■ What the task requires:
Copy the data exactly from the line that contains "Click the ВОРОТА" through the line that contains "Image resolution: width=970", keeping both end lines and leaving out everything else.

■ Entries shown:

____________________

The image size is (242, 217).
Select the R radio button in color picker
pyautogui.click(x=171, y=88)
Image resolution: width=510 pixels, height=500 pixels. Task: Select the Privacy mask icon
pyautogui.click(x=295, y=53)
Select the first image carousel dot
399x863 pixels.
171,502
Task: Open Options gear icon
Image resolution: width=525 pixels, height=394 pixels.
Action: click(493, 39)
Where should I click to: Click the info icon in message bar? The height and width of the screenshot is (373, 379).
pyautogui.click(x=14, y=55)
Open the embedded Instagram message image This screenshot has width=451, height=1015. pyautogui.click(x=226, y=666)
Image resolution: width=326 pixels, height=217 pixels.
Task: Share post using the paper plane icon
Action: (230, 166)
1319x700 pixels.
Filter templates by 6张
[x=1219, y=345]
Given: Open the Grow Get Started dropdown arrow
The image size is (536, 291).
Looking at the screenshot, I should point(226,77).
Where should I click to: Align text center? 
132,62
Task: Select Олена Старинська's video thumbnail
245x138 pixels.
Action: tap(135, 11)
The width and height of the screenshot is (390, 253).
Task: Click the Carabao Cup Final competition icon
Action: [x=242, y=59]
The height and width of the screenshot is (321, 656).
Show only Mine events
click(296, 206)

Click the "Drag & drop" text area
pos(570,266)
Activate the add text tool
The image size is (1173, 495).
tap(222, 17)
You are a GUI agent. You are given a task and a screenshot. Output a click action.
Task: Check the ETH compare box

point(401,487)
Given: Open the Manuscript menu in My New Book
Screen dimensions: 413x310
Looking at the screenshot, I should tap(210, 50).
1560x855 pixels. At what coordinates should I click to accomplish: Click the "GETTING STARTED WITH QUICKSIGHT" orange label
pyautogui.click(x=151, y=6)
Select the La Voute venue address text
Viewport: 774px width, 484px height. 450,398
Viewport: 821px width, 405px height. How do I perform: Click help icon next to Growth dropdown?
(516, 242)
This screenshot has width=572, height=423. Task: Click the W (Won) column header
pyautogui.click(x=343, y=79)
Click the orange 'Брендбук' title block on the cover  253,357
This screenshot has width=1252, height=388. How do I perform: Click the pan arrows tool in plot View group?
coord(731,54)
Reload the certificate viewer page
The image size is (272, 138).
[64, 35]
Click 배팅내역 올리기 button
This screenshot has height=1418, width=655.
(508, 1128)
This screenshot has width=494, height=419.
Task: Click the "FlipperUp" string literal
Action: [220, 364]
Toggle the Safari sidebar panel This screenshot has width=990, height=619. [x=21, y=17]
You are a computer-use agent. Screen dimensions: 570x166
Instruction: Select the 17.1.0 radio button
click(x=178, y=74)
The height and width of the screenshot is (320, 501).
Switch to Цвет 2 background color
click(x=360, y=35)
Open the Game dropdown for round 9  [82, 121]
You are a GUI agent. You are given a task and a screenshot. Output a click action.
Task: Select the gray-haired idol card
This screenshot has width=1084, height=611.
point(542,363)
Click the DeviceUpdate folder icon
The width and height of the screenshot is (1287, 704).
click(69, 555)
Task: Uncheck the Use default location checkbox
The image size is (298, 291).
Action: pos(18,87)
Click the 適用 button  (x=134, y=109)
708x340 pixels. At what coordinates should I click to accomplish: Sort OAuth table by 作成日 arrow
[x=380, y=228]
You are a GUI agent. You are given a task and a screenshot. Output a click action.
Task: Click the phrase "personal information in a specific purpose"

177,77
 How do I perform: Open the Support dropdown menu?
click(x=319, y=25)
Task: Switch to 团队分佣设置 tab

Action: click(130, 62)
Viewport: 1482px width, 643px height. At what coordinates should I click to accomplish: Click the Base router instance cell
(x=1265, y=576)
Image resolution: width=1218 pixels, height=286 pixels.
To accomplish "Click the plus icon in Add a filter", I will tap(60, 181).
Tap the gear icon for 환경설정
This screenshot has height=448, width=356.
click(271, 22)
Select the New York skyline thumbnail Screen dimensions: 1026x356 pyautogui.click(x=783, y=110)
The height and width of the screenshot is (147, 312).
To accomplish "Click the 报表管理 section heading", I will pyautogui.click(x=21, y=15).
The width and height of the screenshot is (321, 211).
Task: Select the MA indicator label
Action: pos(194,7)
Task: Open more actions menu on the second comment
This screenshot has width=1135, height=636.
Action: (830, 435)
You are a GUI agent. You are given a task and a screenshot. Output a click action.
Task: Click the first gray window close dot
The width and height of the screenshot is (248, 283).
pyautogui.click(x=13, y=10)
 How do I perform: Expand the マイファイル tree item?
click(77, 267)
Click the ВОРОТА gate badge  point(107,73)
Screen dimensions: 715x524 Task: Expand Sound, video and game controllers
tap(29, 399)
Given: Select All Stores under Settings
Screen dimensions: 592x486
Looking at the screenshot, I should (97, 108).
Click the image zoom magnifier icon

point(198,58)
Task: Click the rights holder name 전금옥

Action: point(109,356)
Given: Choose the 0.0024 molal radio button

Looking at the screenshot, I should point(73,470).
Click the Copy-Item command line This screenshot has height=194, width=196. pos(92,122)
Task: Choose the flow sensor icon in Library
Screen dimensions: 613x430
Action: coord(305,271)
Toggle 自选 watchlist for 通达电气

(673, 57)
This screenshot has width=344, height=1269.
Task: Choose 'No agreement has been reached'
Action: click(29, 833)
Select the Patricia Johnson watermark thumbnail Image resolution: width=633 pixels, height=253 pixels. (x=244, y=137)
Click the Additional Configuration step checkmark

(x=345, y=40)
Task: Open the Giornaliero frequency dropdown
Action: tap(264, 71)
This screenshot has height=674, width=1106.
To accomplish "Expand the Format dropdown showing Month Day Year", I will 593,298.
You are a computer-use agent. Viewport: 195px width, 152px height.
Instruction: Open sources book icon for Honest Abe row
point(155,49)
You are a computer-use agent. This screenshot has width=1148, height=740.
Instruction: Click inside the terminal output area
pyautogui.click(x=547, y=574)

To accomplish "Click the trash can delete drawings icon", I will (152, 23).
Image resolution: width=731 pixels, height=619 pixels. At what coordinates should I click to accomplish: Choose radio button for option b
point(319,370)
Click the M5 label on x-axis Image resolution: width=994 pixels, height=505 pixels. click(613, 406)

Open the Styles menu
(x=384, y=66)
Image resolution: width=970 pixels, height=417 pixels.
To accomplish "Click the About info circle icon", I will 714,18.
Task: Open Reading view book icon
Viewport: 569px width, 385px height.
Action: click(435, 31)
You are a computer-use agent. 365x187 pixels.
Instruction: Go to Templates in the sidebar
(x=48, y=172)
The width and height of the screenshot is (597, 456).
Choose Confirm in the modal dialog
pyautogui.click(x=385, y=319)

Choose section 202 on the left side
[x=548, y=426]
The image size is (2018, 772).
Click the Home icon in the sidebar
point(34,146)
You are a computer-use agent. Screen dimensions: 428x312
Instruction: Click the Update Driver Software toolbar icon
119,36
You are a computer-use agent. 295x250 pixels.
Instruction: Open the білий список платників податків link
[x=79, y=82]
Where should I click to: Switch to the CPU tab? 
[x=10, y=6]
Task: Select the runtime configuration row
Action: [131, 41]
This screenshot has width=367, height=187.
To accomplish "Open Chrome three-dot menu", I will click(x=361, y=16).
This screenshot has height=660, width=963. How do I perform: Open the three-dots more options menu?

____________________

■ Finished exercise:
Click the ВОРОТА gate badge  point(107,73)
Screen dimensions: 715x524 Task: Expand Sound, video and game controllers
tap(29, 399)
Given: Select All Stores under Settings
Screen dimensions: 592x486
Looking at the screenshot, I should (97, 108).
Click the image zoom magnifier icon

point(198,58)
Task: Click the rights holder name 전금옥

Action: point(109,356)
Given: Choose the 0.0024 molal radio button

Looking at the screenshot, I should point(73,470).
Click the Copy-Item command line This screenshot has height=194, width=196. pos(92,122)
Task: Choose the flow sensor icon in Library
Screen dimensions: 613x430
Action: coord(305,271)
Toggle 自选 watchlist for 通达电气

(673, 57)
This screenshot has width=344, height=1269.
Task: Choose 'No agreement has been reached'
Action: click(29, 833)
Select the Patricia Johnson watermark thumbnail Image resolution: width=633 pixels, height=253 pixels. (x=244, y=137)
Click the Additional Configuration step checkmark

(x=345, y=40)
Task: Open the Giornaliero frequency dropdown
Action: tap(264, 71)
This screenshot has height=674, width=1106.
To accomplish "Expand the Format dropdown showing Month Day Year", I will 593,298.
You are a computer-use agent. Viewport: 195px width, 152px height.
Instruction: Open sources book icon for Honest Abe row
point(155,49)
You are a computer-use agent. This screenshot has width=1148, height=740.
Instruction: Click inside the terminal output area
pyautogui.click(x=547, y=574)

To accomplish "Click the trash can delete drawings icon", I will (152, 23).
Image resolution: width=731 pixels, height=619 pixels. At what coordinates should I click to accomplish: Choose radio button for option b
point(319,370)
Click the M5 label on x-axis Image resolution: width=994 pixels, height=505 pixels. click(613, 406)

Open the Styles menu
(x=384, y=66)
Image resolution: width=970 pixels, height=417 pixels.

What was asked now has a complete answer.